Hermitian matrix A H = AT = A.
Complex analog a j i = aU of a symmetric matrix.

Independent vectors VI, .. " vk.
No combination cl VI + ... + qVk = zero vector unless all ci = O. If the v's are the columns of A, the only solution to Ax = 0 is x = o.

Kirchhoff's Laws.
Current Law: net current (in minus out) is zero at each node. Voltage Law: Potential differences (voltage drops) add to zero around any closed loop.

Kronecker product (tensor product) A ® B.
Blocks aij B, eigenvalues Ap(A)Aq(B).

Length II x II.
Square root of x T x (Pythagoras in n dimensions).

Multiplicities AM and G M.
The algebraic multiplicity A M of A is the number of times A appears as a root of det(A  AI) = O. The geometric multiplicity GM is the number of independent eigenvectors for A (= dimension of the eigenspace).

Orthogonal subspaces.
Every v in V is orthogonal to every w in W.

Pivot columns of A.
Columns that contain pivots after row reduction. These are not combinations of earlier columns. The pivot columns are a basis for the column space.

Pivot.
The diagonal entry (first nonzero) at the time when a row is used in elimination.

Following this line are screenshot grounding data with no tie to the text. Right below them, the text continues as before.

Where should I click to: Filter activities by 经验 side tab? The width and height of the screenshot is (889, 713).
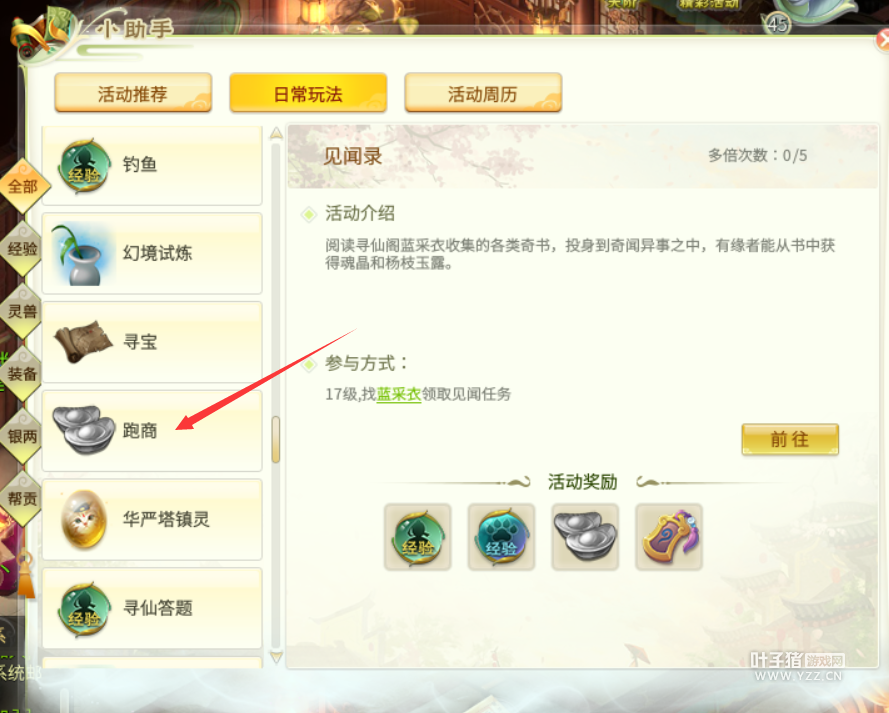(x=23, y=249)
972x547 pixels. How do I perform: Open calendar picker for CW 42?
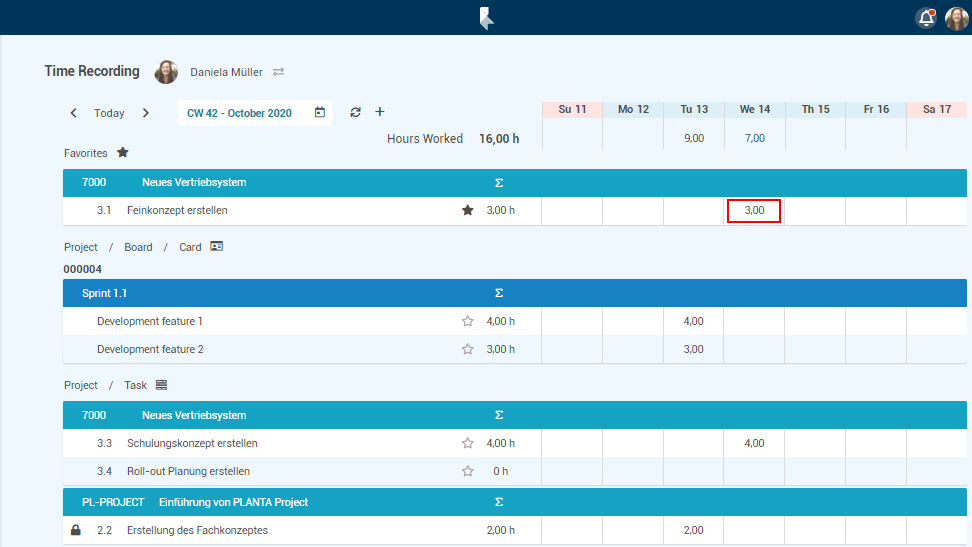[x=320, y=113]
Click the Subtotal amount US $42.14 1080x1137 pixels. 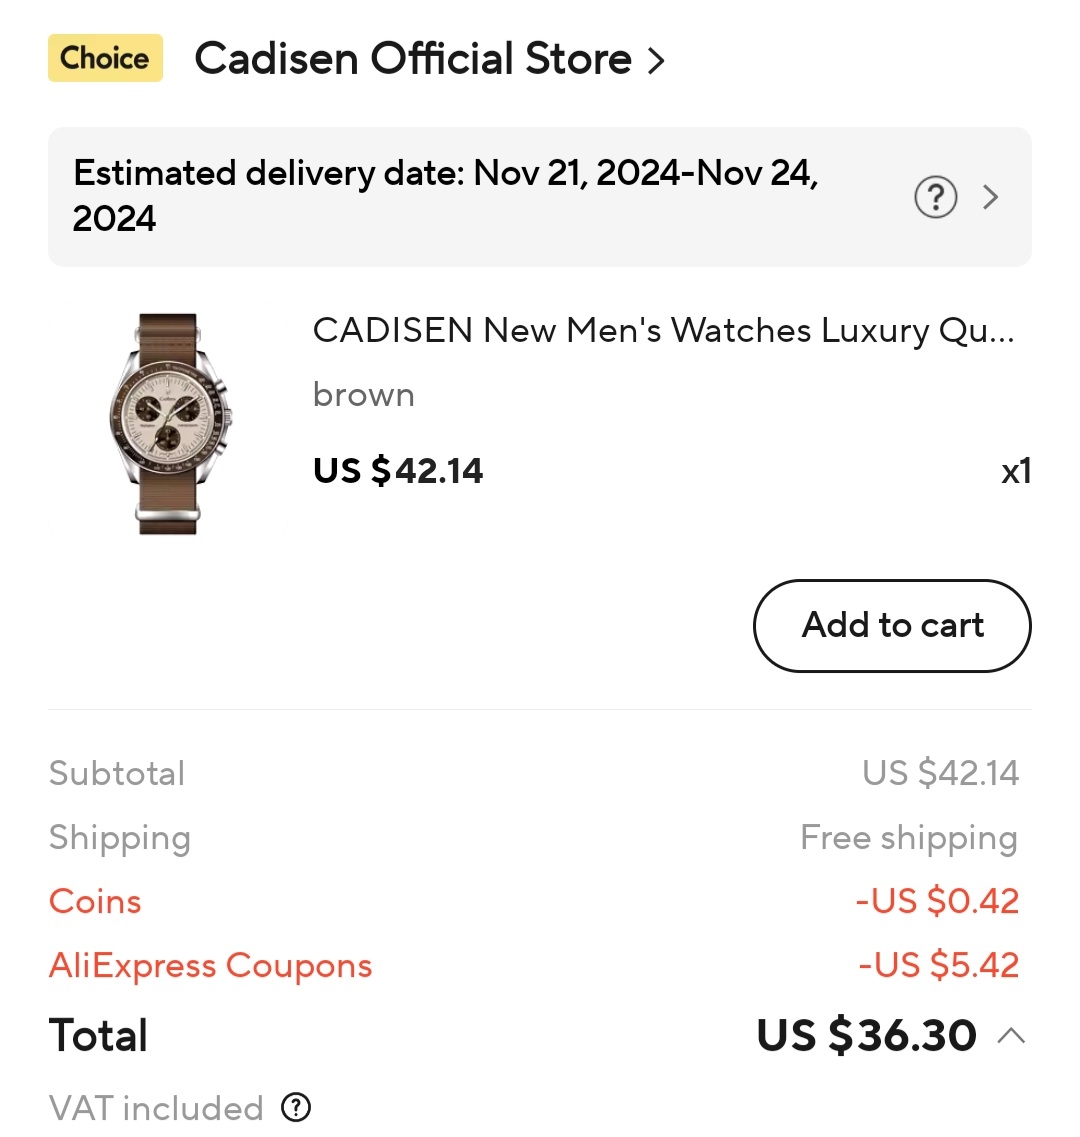pyautogui.click(x=940, y=773)
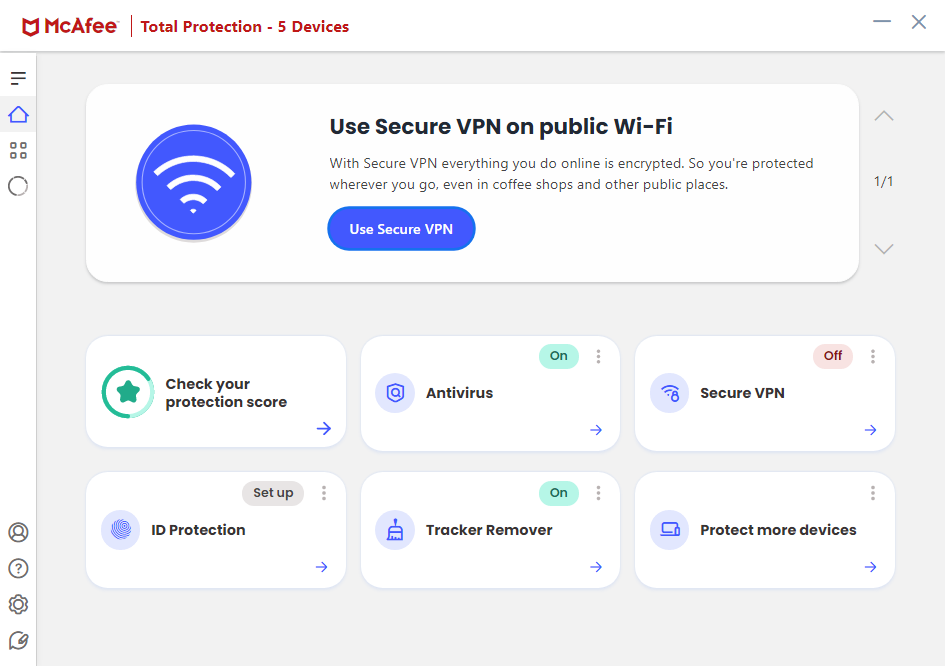Click the protection score circle icon in sidebar
Screen dimensions: 945x666
tap(18, 186)
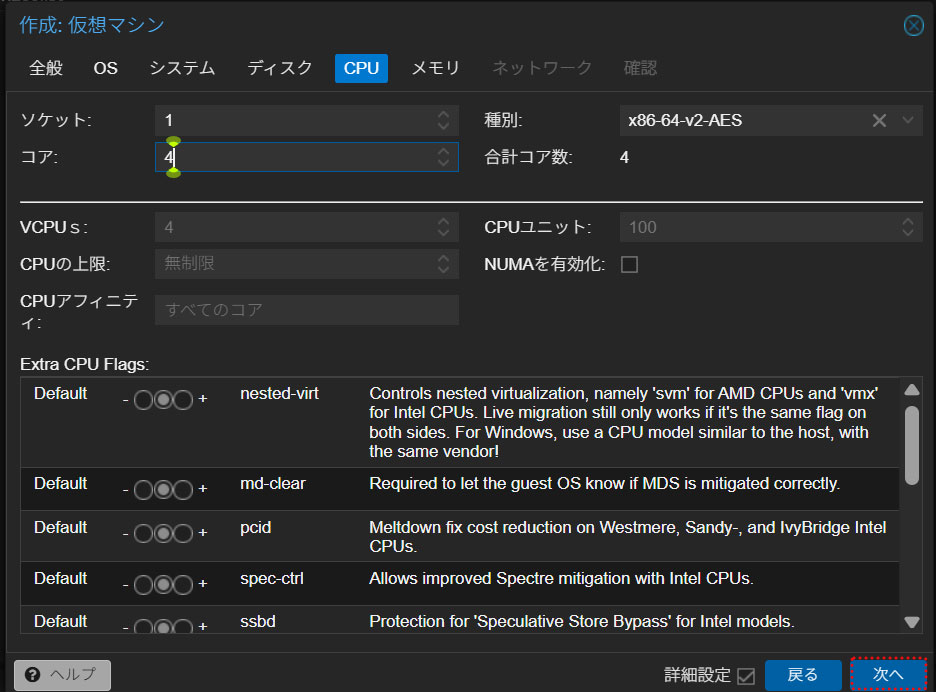Set nested-virt flag to on (+)
The width and height of the screenshot is (936, 692).
tap(182, 400)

Plane (or hyperplane) in Rn.
Vectors x with aT x = O. Plane is perpendicular to a =1= O.

Rotation matrix
R = [~ CS ] rotates the plane by () and R 1 = RT rotates back by (). Eigenvalues are eiO and eiO , eigenvectors are (1, ±i). c, s = cos (), sin ().

Spectrum of A = the set of eigenvalues {A I, ... , An}.
Spectral radius = max of IAi I.

Vandermonde matrix V.
V c = b gives coefficients of p(x) = Co + ... + Cn_IXn 1 with P(Xi) = bi. Vij = (Xi)jI and det V = product of (Xk  Xi) for k > i.

Vector addition.
v + w = (VI + WI, ... , Vn + Wn ) = diagonal of parallelogram.